Some plants, such as the Venus Flytrap, use elastic energy to achieve high-speed motion using “trap mechanisms.” The elastic energy stored in its bistable, curved leaves to rapidly close on prey exploring their inner surface.

Dr. Ramses Martinez, from the Purdue University and other Purdue researchers at the FlexiLab, have developed this new class of soft robots and actuators, capable of mimicking bio-inspired high-speed motions, using stored elastic energy.

“…a new generation of entirely soft robots capable of harnessing elastic energy to achieve speeds and motions currently inaccessible for existing robots.”

Ramses V. Martinez, assistant professor at Purdue University

By studying the carnivorous plant (Venus Flytrap) and how lizards catch insects, the team created a range of pre-stressed, high-speed soft actuators (or PSA’s):

  • a soft robotic Venus Flytrap, which closes in only 50 milliseconds after receiving a short pressurized stimulus.
  • a pre-stressed pneumatic soft robot, similar to the chameleon’s tongue, which capable of expanding five times its own length, catch a live fly beetle and retrieve it in just 120 milliseconds.

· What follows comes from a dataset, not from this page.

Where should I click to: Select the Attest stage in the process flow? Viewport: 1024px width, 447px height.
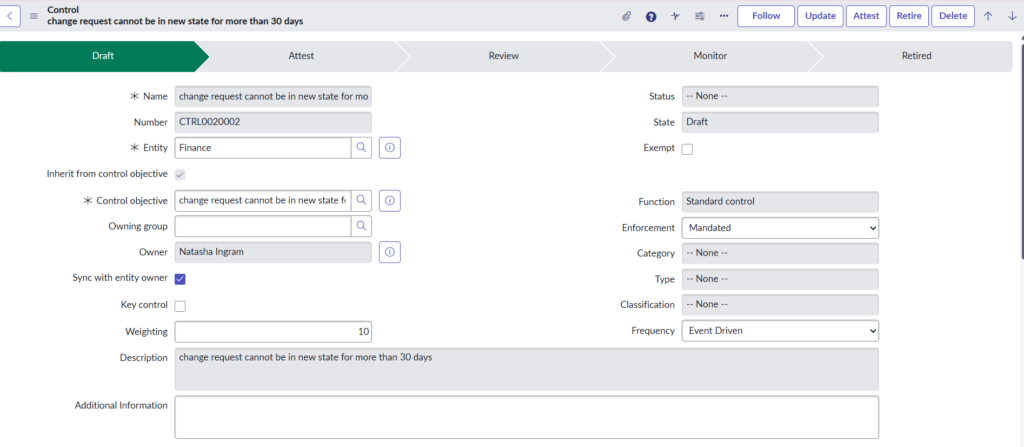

Chameleons, salamanders and many toads use stored elastic energy to launch their sticky tongues at insects located up to one-and-a-half body lengths away, catching them in an instant.
  • a bird-inspired robotic gripper, that can use the elastic energy stored in it’s pre-stressed elastomeric layer to hold objects up to 100 times their weight without consuming any external power. The anatomy of birds has served as an example to enable the fabrication of robotic grippers capable of perching upside down from angles of up to 116 degrees. These grippers maximize contact area, facilitating high-speed catching.

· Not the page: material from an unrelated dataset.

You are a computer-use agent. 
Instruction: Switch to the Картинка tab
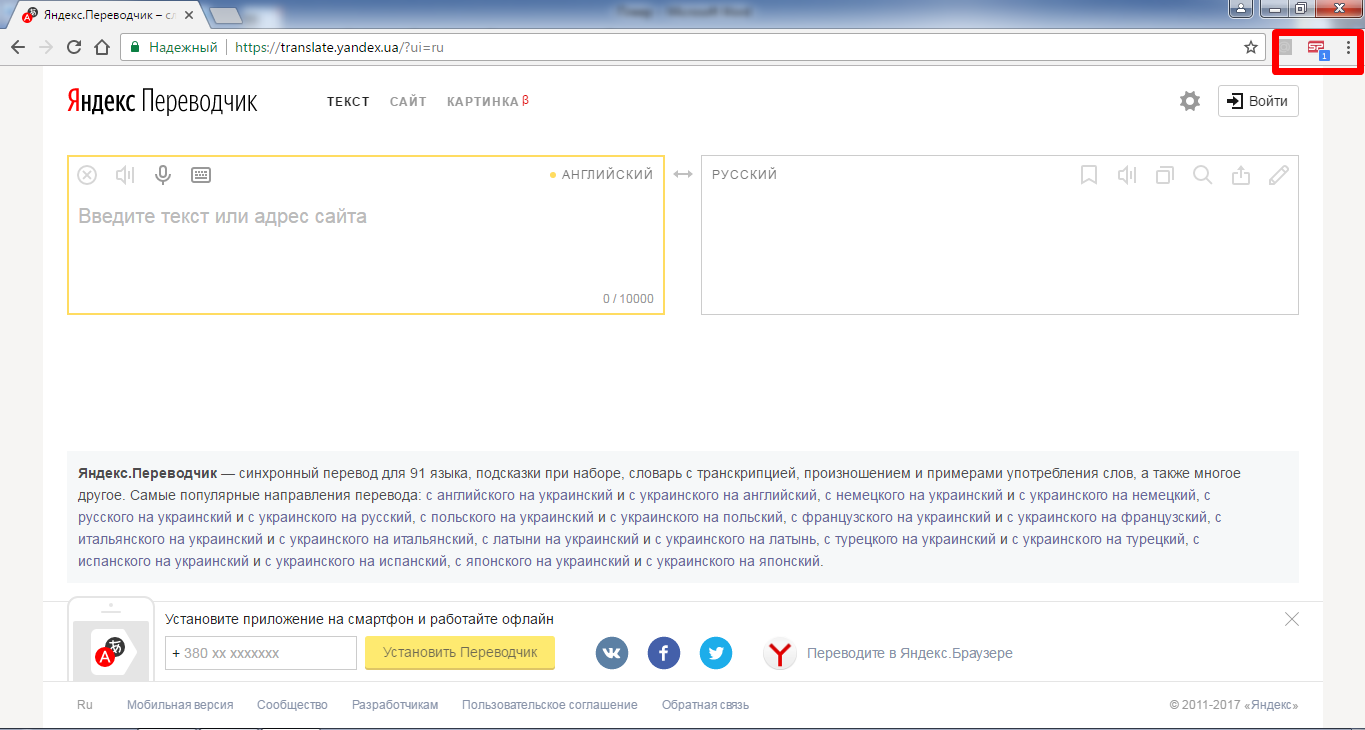(483, 101)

Pre-stressed soft robots have significant advantages over existing soft robotic systems

First, they excel at gripping, holding and manipulating a large variety of objects at high speed. Their skin can be patterned with anti-slip micro-spikes, which maximizes traction and enables them to perch upside down over prolonged periods of time and facilitates the capture of live prey.

According to Dr. Ramses Martinez, “We believed that if we could fabricate robots capable of performing such large-amplitude motions at high speed like chameleons, then many automated tasks could be completed more accurately and in a much faster way.”

Other research by Dr. Ramses & his team

Research projects at Purdue’s FlexiLab. Source:

The scientists behind this project, Dr. Ramses Martinez and his team, are involved in several other revolutionary research projects, such as Implantable Devices, Flexible Electronics, Flexible Photonics, Soft Robotics, Nanomanufacturing or Foldable Paper-Based Devices.